Table 1 Characteristics of the patients with urethral metastasis from colorectal cancer

Possible mechanisms for metastatic spread to the penis have been described as direct arterial extension, secondary and tertiary embolism, instrumental spread, paradoxical embolism, retrograde lymphatic spread and direct extension [15]. Of these, the latter three mechanisms are considered to be most likely, when the primary tumor arises from the rectosigmoid colon. Batson OV described that the communication between pelvic and vertebral veins would easily account for retrograde venous spread during Valsalva maneuvers when proximal venous channels are blocked with tumor [16]. Selikowitz SM et al. also described that blockage of proximal lymphatics might allow retrograde lymphatic spread to occur via connections between inferior hemorrhoidal and pudendal lymphatics, and direct extension was possible from the ischiorectal fossa, through the junction of Collees fascia with the triangular ligament, to the superficial perineal pouch. Nevertheless, the number of the cases with urethral metastasis was few. Moreover, only 3 cases (33%) out of nine cases that were reported previously had lymph node metastasis (stage C of Dukes’ classification) or distant metastasis (stage D of Dukes’ classification). The accumulation of these cases is necessary for exact clarification of the mechanism for metastasis to the urethra.

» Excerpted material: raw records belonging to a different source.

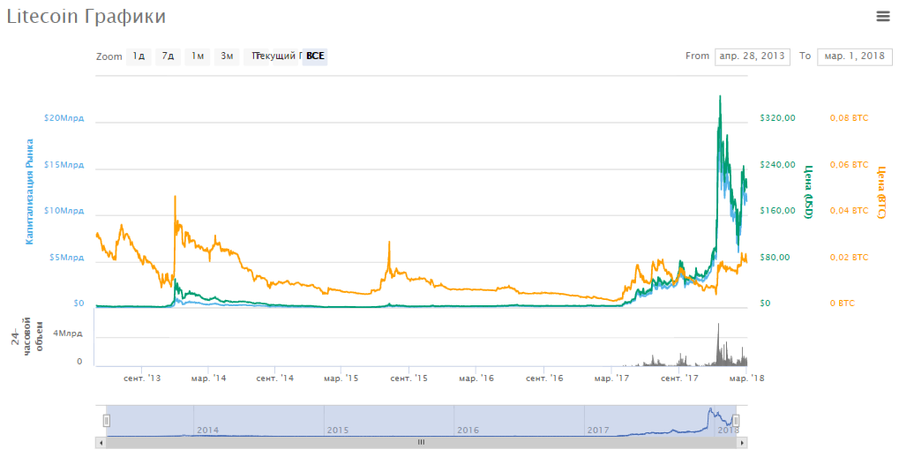Choose the 3м zoom button

point(227,56)
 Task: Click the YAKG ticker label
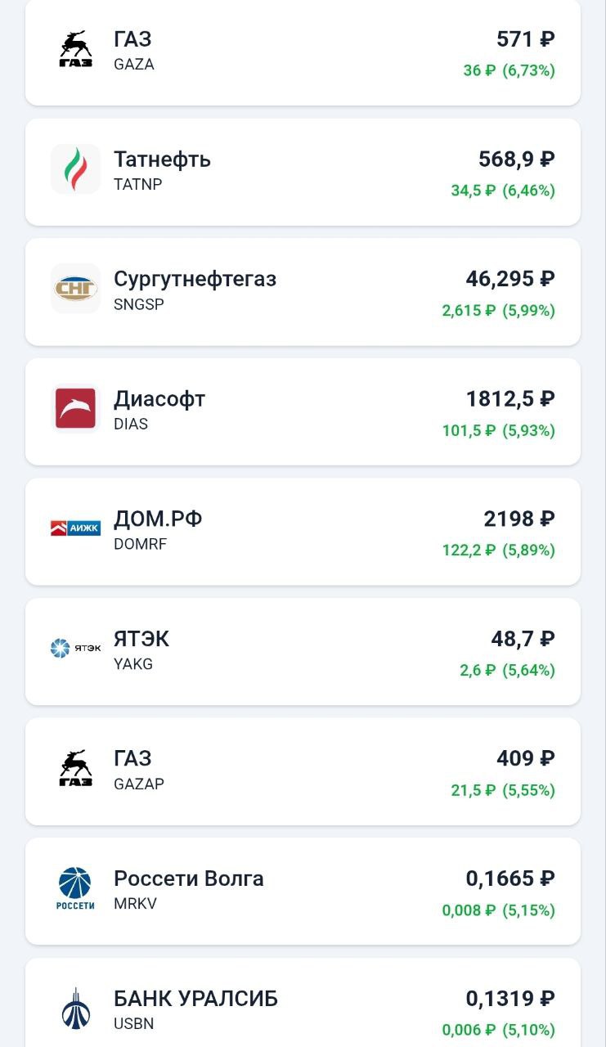click(133, 664)
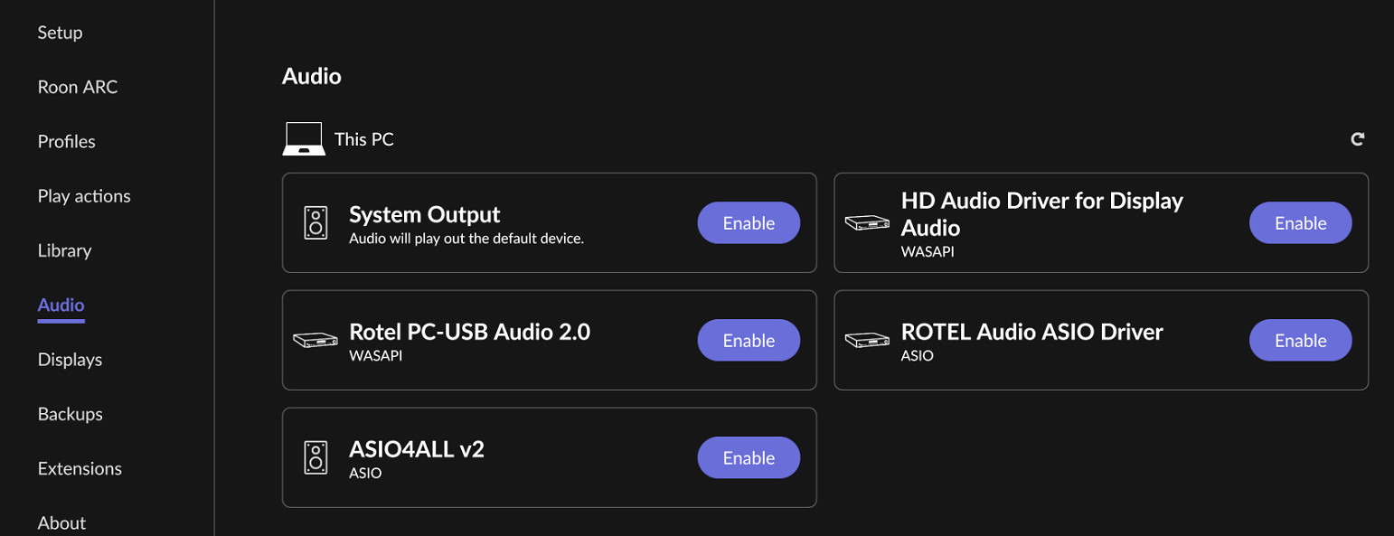Open the Displays settings section
Screen dimensions: 1394x536
tap(70, 360)
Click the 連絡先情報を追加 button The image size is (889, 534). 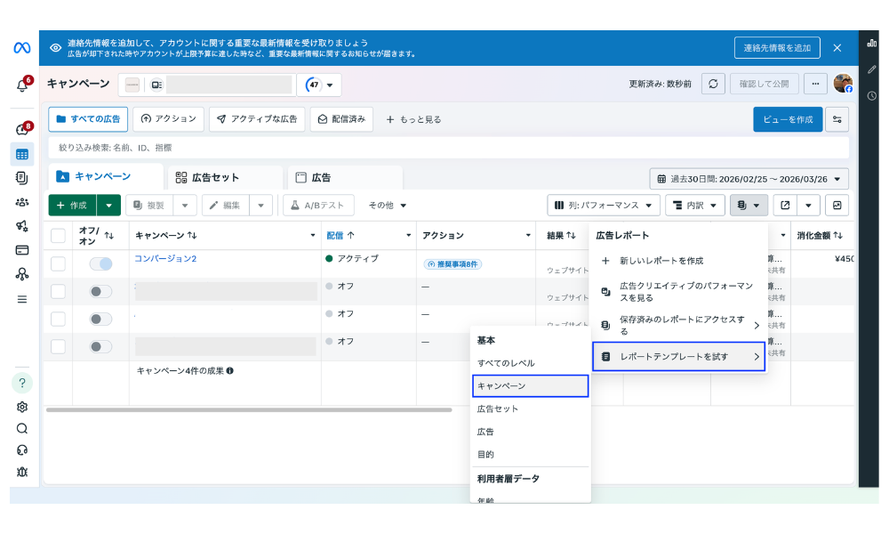coord(777,47)
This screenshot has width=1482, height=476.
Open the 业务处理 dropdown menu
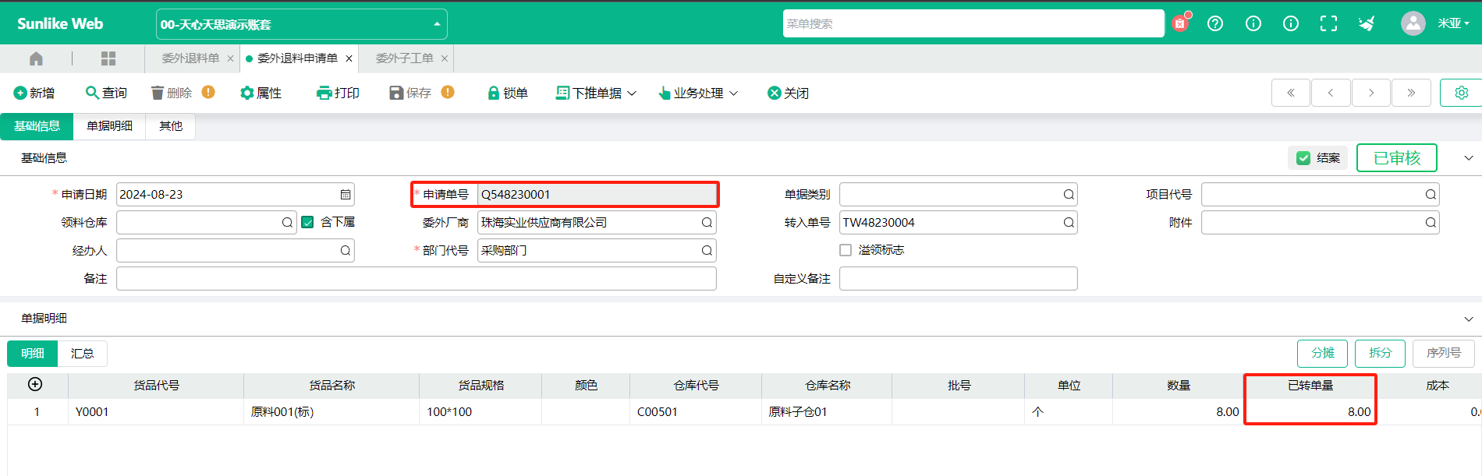point(698,93)
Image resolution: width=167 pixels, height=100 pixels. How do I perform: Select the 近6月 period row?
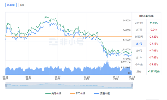[x=146, y=51]
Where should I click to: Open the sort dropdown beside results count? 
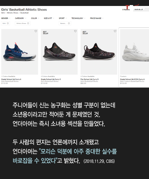141,10
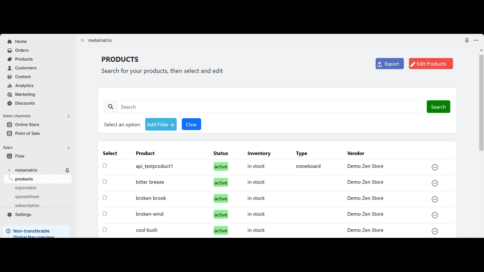Open the Add Filter dropdown
Image resolution: width=484 pixels, height=272 pixels.
[161, 125]
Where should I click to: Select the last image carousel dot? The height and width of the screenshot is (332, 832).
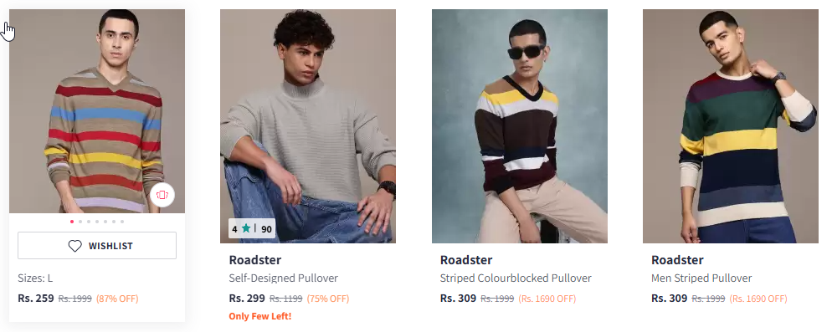(x=122, y=222)
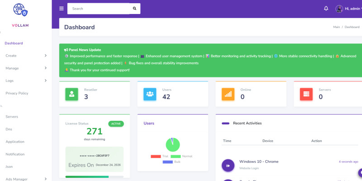Toggle the Normal legend in Users chart

pyautogui.click(x=181, y=156)
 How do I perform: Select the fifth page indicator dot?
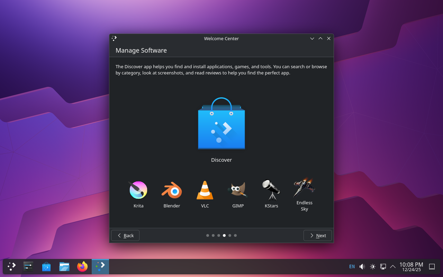[230, 235]
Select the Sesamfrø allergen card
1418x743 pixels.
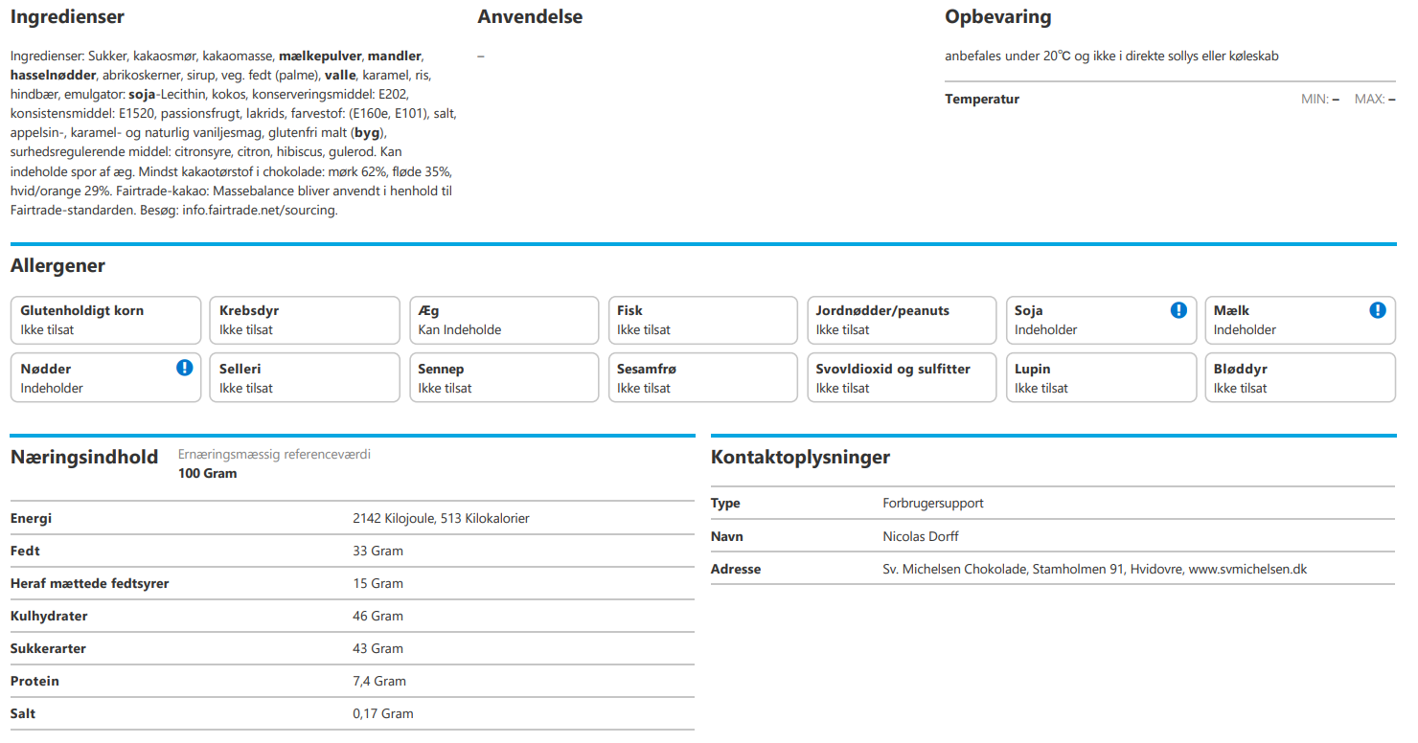[701, 378]
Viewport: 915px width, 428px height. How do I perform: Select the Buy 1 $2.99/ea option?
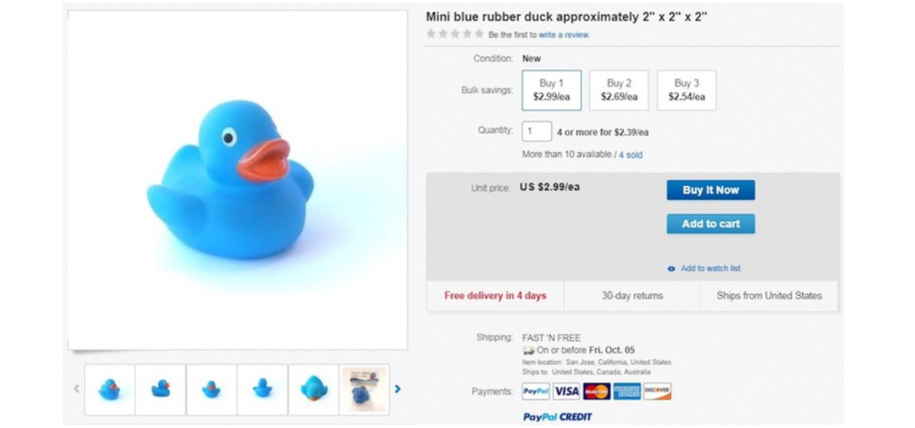click(x=551, y=90)
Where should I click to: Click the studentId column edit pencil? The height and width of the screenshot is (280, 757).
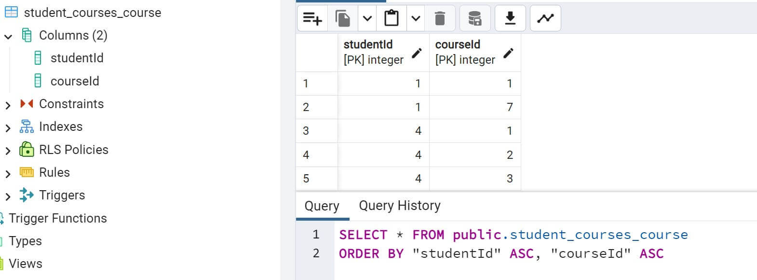pyautogui.click(x=417, y=53)
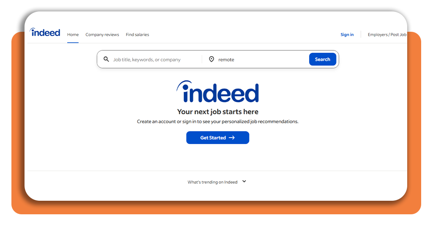Screen dimensions: 433x227
Task: Click the Indeed logo in the header
Action: [45, 32]
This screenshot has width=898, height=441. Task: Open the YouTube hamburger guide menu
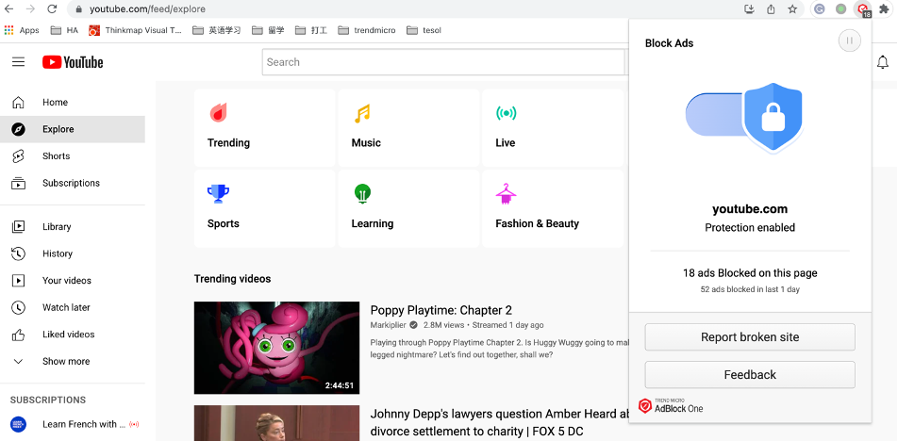coord(18,62)
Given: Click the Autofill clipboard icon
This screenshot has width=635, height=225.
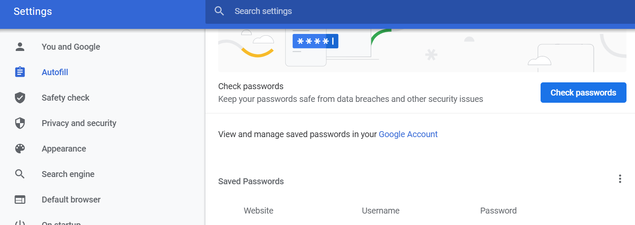Looking at the screenshot, I should [x=20, y=72].
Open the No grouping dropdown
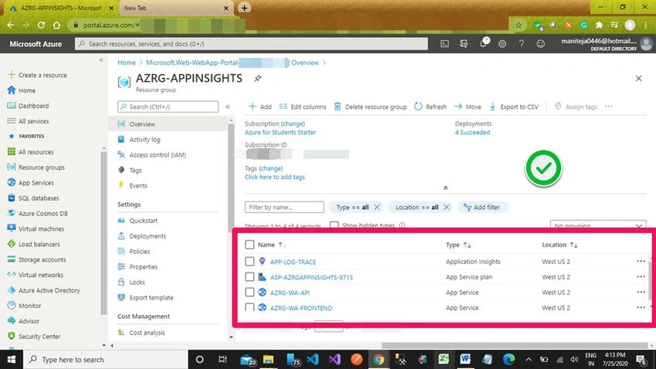 pos(598,225)
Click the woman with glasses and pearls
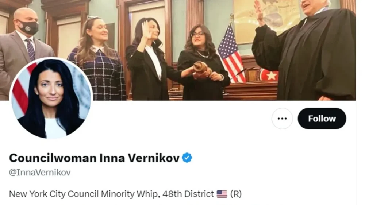 201,63

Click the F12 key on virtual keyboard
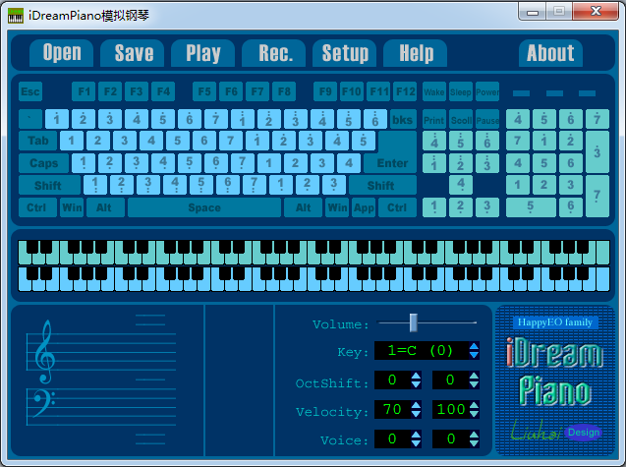pyautogui.click(x=405, y=92)
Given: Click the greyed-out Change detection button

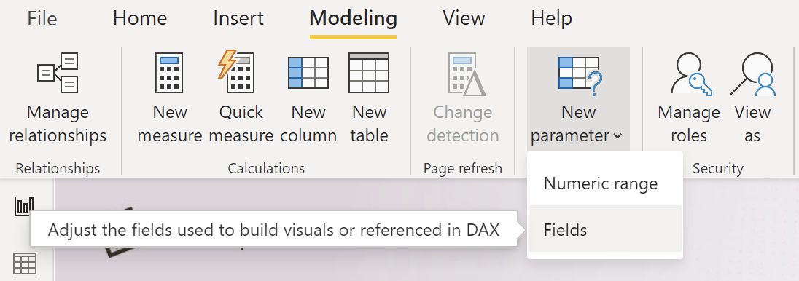Looking at the screenshot, I should coord(463,98).
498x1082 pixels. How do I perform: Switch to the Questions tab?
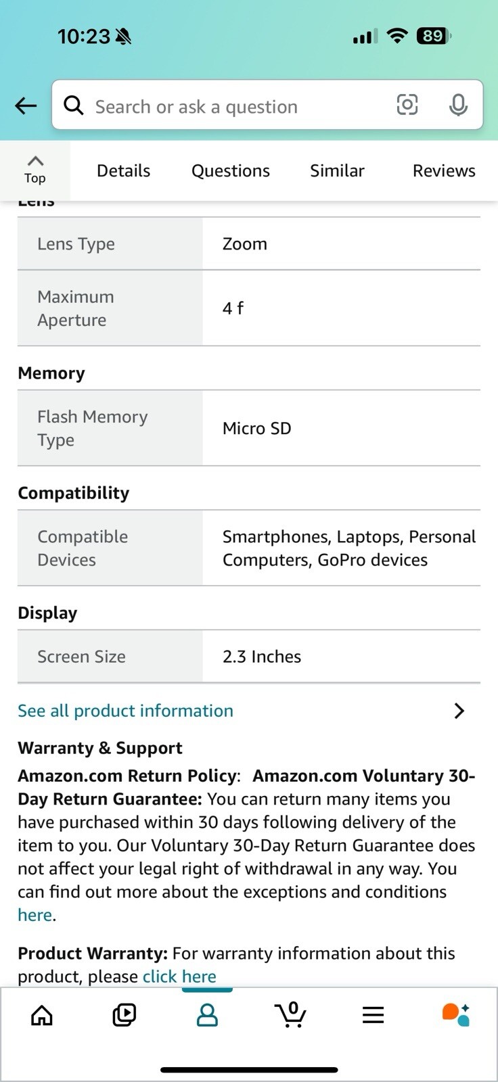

In patients with colorectal cancer, postoperative follow-up, including tumor markers (carcinoembryonic antigen, carbohydrate antigen 19–9, and serum p53 antibody), chest X-ray, liver ultrasound, computed tomography, and colonofiberscopy is routinely performed. Urethral metastasis from colorectal cancer is a very rare occurrence. Therefore, the examination of the urinary system as a part of the routine postoperative follow-up protocol would not be justified. However, in the presence of urinary symptoms, the possibility of the urethral metastasis should be considered.

Consent

Written informed consent was obtained from the patient for publicatin of this Case report and any accompanying images. A copy of the written consent is available for review by the Editor of this journal.